Task requirements: In the records below, find the line with "Open JavaScript settings arrow" and the line with "Increase the year". Print both exactly, along with every line between them, and no other line.

(Saved entries)
=== Begin Enclosure ===

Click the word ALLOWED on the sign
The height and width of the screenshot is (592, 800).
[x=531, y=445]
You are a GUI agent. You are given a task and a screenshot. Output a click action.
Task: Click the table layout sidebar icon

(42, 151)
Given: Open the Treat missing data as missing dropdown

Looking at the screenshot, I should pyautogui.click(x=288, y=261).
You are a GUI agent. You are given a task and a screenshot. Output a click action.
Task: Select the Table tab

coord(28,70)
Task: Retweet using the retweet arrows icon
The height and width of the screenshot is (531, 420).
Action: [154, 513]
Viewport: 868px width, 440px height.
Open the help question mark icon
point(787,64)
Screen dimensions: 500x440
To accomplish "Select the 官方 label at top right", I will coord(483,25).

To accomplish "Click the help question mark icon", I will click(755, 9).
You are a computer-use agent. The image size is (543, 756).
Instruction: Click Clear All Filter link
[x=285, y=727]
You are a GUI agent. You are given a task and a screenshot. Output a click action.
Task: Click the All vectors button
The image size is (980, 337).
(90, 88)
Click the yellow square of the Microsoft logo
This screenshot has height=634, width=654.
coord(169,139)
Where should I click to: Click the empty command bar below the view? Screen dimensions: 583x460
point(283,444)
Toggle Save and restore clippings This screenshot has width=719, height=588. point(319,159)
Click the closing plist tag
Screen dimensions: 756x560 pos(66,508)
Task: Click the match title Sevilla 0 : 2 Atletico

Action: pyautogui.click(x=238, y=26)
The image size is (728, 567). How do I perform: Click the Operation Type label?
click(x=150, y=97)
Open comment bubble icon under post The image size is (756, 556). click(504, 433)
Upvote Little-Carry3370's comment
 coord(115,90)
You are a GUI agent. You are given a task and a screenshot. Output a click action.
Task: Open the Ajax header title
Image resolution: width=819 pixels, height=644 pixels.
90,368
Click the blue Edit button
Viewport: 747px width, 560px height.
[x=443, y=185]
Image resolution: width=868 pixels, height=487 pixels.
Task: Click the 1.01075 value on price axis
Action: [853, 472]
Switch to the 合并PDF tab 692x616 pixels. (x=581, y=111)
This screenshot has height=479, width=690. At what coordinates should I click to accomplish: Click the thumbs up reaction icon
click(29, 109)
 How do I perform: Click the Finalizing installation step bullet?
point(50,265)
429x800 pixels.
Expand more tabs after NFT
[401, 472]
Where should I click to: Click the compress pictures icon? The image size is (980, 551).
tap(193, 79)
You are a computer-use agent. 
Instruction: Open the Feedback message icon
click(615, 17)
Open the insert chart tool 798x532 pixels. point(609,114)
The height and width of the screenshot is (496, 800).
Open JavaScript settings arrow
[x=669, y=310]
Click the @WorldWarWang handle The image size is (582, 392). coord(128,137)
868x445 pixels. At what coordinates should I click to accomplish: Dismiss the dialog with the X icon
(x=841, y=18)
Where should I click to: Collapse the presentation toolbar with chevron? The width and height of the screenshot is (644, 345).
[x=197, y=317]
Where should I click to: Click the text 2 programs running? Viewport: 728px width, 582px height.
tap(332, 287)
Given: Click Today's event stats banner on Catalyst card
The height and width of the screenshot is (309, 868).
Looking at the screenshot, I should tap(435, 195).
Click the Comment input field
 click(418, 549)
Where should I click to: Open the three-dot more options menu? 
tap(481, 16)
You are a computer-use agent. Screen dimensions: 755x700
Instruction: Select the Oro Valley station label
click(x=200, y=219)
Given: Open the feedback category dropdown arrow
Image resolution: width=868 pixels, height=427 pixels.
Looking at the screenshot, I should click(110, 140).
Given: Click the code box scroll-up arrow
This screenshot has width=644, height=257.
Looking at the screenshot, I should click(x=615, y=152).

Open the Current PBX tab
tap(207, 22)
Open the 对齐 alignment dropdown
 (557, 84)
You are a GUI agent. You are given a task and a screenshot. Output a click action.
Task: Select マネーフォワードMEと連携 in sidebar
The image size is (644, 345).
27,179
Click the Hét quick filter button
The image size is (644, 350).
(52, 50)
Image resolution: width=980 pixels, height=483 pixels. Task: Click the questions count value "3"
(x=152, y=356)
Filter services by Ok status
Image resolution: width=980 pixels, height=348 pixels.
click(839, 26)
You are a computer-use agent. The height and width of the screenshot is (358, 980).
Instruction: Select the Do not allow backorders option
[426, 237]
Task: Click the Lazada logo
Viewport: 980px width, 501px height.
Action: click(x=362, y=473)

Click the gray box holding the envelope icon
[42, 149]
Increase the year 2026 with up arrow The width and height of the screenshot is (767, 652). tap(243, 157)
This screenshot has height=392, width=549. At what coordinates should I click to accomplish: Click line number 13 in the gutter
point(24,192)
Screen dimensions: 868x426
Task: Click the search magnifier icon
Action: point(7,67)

=== End Enclosure ===

Answer below:
Open JavaScript settings arrow
[x=669, y=310]
Click the @WorldWarWang handle The image size is (582, 392). coord(128,137)
868x445 pixels. At what coordinates should I click to accomplish: Dismiss the dialog with the X icon
(x=841, y=18)
Where should I click to: Collapse the presentation toolbar with chevron? The width and height of the screenshot is (644, 345).
[x=197, y=317]
Where should I click to: Click the text 2 programs running? Viewport: 728px width, 582px height.
tap(332, 287)
Given: Click Today's event stats banner on Catalyst card
The height and width of the screenshot is (309, 868).
Looking at the screenshot, I should tap(435, 195).
Click the Comment input field
 click(418, 549)
Where should I click to: Open the three-dot more options menu? 
tap(481, 16)
You are a computer-use agent. Screen dimensions: 755x700
Instruction: Select the Oro Valley station label
click(x=200, y=219)
Given: Open the feedback category dropdown arrow
Image resolution: width=868 pixels, height=427 pixels.
Looking at the screenshot, I should click(110, 140).
Given: Click the code box scroll-up arrow
This screenshot has width=644, height=257.
Looking at the screenshot, I should click(x=615, y=152).

Open the Current PBX tab
tap(207, 22)
Open the 对齐 alignment dropdown
 (557, 84)
You are a GUI agent. You are given a task and a screenshot. Output a click action.
Task: Select マネーフォワードMEと連携 in sidebar
The image size is (644, 345).
27,179
Click the Hét quick filter button
The image size is (644, 350).
(52, 50)
Image resolution: width=980 pixels, height=483 pixels. Task: Click the questions count value "3"
(x=152, y=356)
Filter services by Ok status
Image resolution: width=980 pixels, height=348 pixels.
click(839, 26)
You are a computer-use agent. The height and width of the screenshot is (358, 980).
Instruction: Select the Do not allow backorders option
[426, 237]
Task: Click the Lazada logo
Viewport: 980px width, 501px height.
Action: click(x=362, y=473)

Click the gray box holding the envelope icon
[42, 149]
Increase the year 2026 with up arrow The width and height of the screenshot is (767, 652). tap(243, 157)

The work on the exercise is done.